Table of Contents

  • It is fifty years since the Treaty of Rome was signed. The treaty created the European Economic Community, set the goal of ever closer union among the peoples of Europe and laid down the “four freedoms” where goods, services, people and capital could move freely among the member countries. The results have been impressive. It has brought prosperity, the single market for goods among 500 million consumers works fairly well, and there has been good progress in reshaping network industries and financial markets. The union has grown from 6 to 27 countries, 13 of which now share a single currency. The European Union (EU) now has a larger GDP than the United States, it is the world’s biggest exporter, and European companies are among the global leaders in most industries.
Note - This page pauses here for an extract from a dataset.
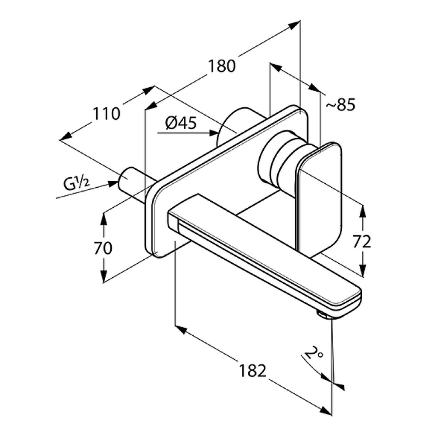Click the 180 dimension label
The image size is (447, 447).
(222, 66)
  • This chapter reviews the key challenges for the European Union. The main requirements are product and labour market reforms to boost growth and employment. Like all developed economies, Europe faces the longer term challenges of globalisation and population ageing. Europe as a whole has done well out of globalisation but some regions have struggled to adapt, and they need to boost their adjustment capacity and innovation levels. The roles of the EU include strengthening the single market, encouraging stronger competition across Europe and living up to global responsibilities such as trade reform and addressing climate change.
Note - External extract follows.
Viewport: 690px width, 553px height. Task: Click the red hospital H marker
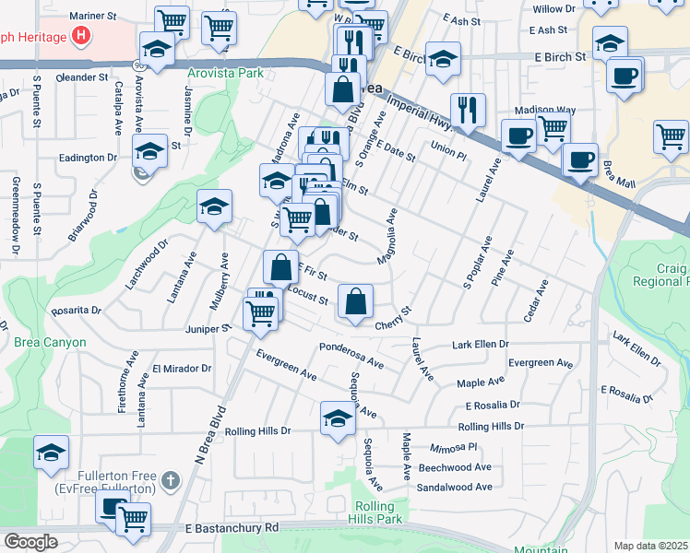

  • This chapter reviews the internal market. It puts particular emphasis on the services sector, which is the main area where further progress is necessary, and discusses the potential impact that the services directive might have. It also reviews network industries, including energy, telecommunications and ports. Electricity and gas liberalisation is needed to create stronger competition and more integrated markets.

  • This chapter discusses unfinished business in financial markets. The main challenges include greater integration of retail banking, deeper corporate finance markets and stronger financial surveillance. The chapter discusses the role that can be played by the Financial Services Action Plan, mortgage market reform, the Single Euro Payments Area (SEPA), the MiFID, mutual funds and banking supervision.

  • The Commission has put considerable emphasis on its Better Regulation agenda over the past few years. This chapter first provides an overview of law-making at the community level. It then reviews the Union’s regulatory approach and makes some recommendations for improving the framework further.

  • This chapter discusses competition policy reform. It reviews leniency programmes, individual and criminal sanctions, abuse of dominance and state aid reform.

  • EU policies will have a decisive influence on developments in world trade. The EU is the world’s leading exporter and second-leading importer of goods, and the biggest trader of commercial services. Along with the other major trading blocs, decisions by the EU will have a major influence on whether the multilateral approach to world trade will continue to dominate or whether trade arrangements splinter into regional and bilateral agreements. Agricultural policies in particular will influence whether the Doha round can be concluded successfully, where success is measured by major cuts in trade-distorting domestic subsidies, the elimination of all forms of export subsidies and better market access worldwide. Concerning other trade issues, EU tariffs on manufactured products are relatively low except for certain processed food products, but its complex web of preferential trade deals makes access more difficult for those left out. In services, there is little discrimination against foreigners – except in the professions – but anything that undercuts the internal market for services also hampers provision from outside the EU.

  • Successive rounds of enlargement have given an increasingly important role to the Union’s regional cohesion policy and its ambitious aim of reducing regional income disparities. This chapter offers policy options to raise the impact of cohesion policy.

  • The free movement of persons is a key objective of the European Union as it can foster the sense of European citizenship and enhance the working of the EU economy. This chapter reviews recent trends in labour mobility in the Union with a special focus on migration from the new member states. It then discusses how policy reforms can help to lower barriers to labour mobility between EU countries.